- **Exercise instructions**:
Reproduce all of the following entries word for word, leaving every line unchanged.

- **Raw records**:

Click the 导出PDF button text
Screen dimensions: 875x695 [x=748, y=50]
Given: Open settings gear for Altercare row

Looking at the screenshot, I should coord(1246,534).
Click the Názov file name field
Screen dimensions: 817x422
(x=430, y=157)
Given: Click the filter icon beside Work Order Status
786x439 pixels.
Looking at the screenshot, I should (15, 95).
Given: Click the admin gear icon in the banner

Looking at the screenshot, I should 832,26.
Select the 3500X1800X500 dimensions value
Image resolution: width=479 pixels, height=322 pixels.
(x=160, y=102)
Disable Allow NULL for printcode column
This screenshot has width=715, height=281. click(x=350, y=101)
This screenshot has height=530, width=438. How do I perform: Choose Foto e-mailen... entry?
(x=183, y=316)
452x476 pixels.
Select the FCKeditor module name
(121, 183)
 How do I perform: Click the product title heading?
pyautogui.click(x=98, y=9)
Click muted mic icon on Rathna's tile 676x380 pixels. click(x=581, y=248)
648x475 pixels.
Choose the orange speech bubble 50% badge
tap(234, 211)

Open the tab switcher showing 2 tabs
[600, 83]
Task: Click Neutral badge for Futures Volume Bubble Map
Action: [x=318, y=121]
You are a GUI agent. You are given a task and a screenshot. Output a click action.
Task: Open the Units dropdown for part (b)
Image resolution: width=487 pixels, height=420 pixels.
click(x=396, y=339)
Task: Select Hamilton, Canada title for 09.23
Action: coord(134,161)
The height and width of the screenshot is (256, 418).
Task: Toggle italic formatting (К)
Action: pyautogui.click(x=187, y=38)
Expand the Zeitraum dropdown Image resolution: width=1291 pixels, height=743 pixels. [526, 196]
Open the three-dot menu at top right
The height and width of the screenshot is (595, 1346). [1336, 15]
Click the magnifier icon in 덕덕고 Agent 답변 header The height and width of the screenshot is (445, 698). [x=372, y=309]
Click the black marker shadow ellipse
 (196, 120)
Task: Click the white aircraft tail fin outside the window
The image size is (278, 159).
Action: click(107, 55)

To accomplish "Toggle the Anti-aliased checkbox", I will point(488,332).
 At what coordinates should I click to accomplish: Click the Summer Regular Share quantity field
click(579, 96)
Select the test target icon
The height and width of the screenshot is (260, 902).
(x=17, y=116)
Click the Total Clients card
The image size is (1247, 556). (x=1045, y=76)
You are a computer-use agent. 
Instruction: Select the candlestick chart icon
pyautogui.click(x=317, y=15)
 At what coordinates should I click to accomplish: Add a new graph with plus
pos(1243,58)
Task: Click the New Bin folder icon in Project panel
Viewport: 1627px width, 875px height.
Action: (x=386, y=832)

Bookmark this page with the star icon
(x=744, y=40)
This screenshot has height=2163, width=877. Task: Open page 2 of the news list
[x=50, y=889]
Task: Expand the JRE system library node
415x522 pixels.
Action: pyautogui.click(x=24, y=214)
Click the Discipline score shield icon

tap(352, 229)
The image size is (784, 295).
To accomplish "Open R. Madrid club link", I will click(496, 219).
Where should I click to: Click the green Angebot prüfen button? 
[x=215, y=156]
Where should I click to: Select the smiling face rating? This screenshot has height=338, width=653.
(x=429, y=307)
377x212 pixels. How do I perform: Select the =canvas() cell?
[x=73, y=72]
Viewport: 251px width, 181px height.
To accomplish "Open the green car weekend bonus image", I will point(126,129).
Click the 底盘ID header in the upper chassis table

- **Answer for this exercise**:
Click the 导出PDF button text
Screen dimensions: 875x695 [x=748, y=50]
Given: Open settings gear for Altercare row

Looking at the screenshot, I should coord(1246,534).
Click the Názov file name field
Screen dimensions: 817x422
(x=430, y=157)
Given: Click the filter icon beside Work Order Status
786x439 pixels.
Looking at the screenshot, I should (15, 95).
Given: Click the admin gear icon in the banner

Looking at the screenshot, I should 832,26.
Select the 3500X1800X500 dimensions value
Image resolution: width=479 pixels, height=322 pixels.
(x=160, y=102)
Disable Allow NULL for printcode column
This screenshot has width=715, height=281. click(x=350, y=101)
This screenshot has height=530, width=438. How do I perform: Choose Foto e-mailen... entry?
(x=183, y=316)
452x476 pixels.
Select the FCKeditor module name
(121, 183)
 How do I perform: Click the product title heading?
pyautogui.click(x=98, y=9)
Click muted mic icon on Rathna's tile 676x380 pixels. click(x=581, y=248)
648x475 pixels.
Choose the orange speech bubble 50% badge
tap(234, 211)

Open the tab switcher showing 2 tabs
[600, 83]
Task: Click Neutral badge for Futures Volume Bubble Map
Action: [x=318, y=121]
You are a GUI agent. You are given a task and a screenshot. Output a click action.
Task: Open the Units dropdown for part (b)
Image resolution: width=487 pixels, height=420 pixels.
click(x=396, y=339)
Task: Select Hamilton, Canada title for 09.23
Action: coord(134,161)
The height and width of the screenshot is (256, 418).
Task: Toggle italic formatting (К)
Action: pyautogui.click(x=187, y=38)
Expand the Zeitraum dropdown Image resolution: width=1291 pixels, height=743 pixels. [526, 196]
Open the three-dot menu at top right
The height and width of the screenshot is (595, 1346). [1336, 15]
Click the magnifier icon in 덕덕고 Agent 답변 header The height and width of the screenshot is (445, 698). [x=372, y=309]
Click the black marker shadow ellipse
 (196, 120)
Task: Click the white aircraft tail fin outside the window
The image size is (278, 159).
Action: click(107, 55)

To accomplish "Toggle the Anti-aliased checkbox", I will point(488,332).
 At what coordinates should I click to accomplish: Click the Summer Regular Share quantity field
click(579, 96)
Select the test target icon
The height and width of the screenshot is (260, 902).
(x=17, y=116)
Click the Total Clients card
The image size is (1247, 556). (x=1045, y=76)
You are a computer-use agent. 
Instruction: Select the candlestick chart icon
pyautogui.click(x=317, y=15)
 At what coordinates should I click to accomplish: Add a new graph with plus
pos(1243,58)
Task: Click the New Bin folder icon in Project panel
Viewport: 1627px width, 875px height.
Action: (x=386, y=832)

Bookmark this page with the star icon
(x=744, y=40)
This screenshot has height=2163, width=877. Task: Open page 2 of the news list
[x=50, y=889]
Task: Expand the JRE system library node
415x522 pixels.
Action: pyautogui.click(x=24, y=214)
Click the Discipline score shield icon

tap(352, 229)
The image size is (784, 295).
To accomplish "Open R. Madrid club link", I will click(496, 219).
Where should I click to: Click the green Angebot prüfen button? 
[x=215, y=156]
Where should I click to: Select the smiling face rating? This screenshot has height=338, width=653.
(x=429, y=307)
377x212 pixels. How do I perform: Select the =canvas() cell?
[x=73, y=72]
Viewport: 251px width, 181px height.
To accomplish "Open the green car weekend bonus image", I will point(126,129).
Click the 底盘ID header in the upper chassis table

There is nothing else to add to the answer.